“Things don’t change; we change.”
-HENRY DAVID THOREAU
Building off of last week’s post, this almost seems like a contradiction.
Except it’s not.
Last week we talked about how life and circumstances are constantly evolving.
And that we have a little control over how things actually unfold.
THE ESSENTIAL NATURE OF THINGS
This week we’re focusing more on things.
‘Things’ in this context could mean situations, objects or tasks, so let’s start with objects.
In some ways, “stuff” or physical objects, is the simplest place to begin looking for change.
I’m all for tidying up.
You probably have too much stuff.
And stuff, as a kind of material in your life, will not change.
Individual things may break, decay or get lost but overall, stuff will remain stuff.
You can move it from the kitchen counter to a closet or the garage or offsite storage but it will still be there, weighing on you, even out of sight.
CLUTTER ISN’T YOUR PROBLEM
The bigger and more meaningful shift begins when you see that, rather than focusing on physical objects, paying attention to yourself and HOW you relate to stuff will deliver the kind of lasting change you’re seeking.

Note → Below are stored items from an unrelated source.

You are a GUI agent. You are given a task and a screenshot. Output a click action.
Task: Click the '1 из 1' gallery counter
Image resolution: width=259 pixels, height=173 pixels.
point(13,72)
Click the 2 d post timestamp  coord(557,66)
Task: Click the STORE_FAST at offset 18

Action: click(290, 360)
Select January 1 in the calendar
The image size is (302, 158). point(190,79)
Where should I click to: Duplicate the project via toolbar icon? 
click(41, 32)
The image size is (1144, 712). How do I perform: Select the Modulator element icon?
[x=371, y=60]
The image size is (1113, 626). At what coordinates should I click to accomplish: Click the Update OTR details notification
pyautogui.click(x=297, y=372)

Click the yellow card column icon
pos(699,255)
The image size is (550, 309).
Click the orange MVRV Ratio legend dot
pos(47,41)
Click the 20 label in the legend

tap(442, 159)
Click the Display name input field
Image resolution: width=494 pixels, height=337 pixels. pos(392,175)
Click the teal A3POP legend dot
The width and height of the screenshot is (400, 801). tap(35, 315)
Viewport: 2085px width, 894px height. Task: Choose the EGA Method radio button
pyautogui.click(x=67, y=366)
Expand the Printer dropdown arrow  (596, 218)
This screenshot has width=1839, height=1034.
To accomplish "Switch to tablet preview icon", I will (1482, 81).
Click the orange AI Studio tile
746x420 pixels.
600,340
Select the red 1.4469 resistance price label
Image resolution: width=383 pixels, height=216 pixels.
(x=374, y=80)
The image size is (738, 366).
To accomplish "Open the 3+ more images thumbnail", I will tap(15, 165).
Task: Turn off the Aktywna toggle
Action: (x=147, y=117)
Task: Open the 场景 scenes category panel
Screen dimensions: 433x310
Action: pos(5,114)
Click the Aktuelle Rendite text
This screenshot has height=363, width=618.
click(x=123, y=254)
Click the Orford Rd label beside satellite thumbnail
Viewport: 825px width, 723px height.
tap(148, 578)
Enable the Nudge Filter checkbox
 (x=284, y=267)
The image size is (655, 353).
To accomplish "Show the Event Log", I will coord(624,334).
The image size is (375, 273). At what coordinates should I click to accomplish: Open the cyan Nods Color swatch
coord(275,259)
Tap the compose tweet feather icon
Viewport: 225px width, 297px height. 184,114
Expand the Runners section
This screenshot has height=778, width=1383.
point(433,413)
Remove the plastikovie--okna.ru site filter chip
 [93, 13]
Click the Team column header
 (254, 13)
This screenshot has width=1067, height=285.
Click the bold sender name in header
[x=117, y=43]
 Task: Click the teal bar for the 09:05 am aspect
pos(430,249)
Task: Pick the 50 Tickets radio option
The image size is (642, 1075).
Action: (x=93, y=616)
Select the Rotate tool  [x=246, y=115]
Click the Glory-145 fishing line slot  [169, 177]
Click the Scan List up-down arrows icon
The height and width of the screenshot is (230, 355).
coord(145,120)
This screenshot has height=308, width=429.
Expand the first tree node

This is a primary distinction between me and many of my colleagues.
Many of them seem quite interested in stuff.
They want to play house with stuff—dress it up, make pretty labels for it and continue the worship and fetishization of stuff.
So let me burst that bubble and remind you…
It’s just stuff.
Put the focus back on yourself and not the stuff, and you’ll finally see the results you’re looking for. Click To Tweet
Change yourself and the stuff will (almost) take care of itself.
How do you want to spend your time? What matters to you?
Answer those questions and clearing the clutter will happen quickly. And stay cleared.
It’s great that we’re talking more about decluttering these days.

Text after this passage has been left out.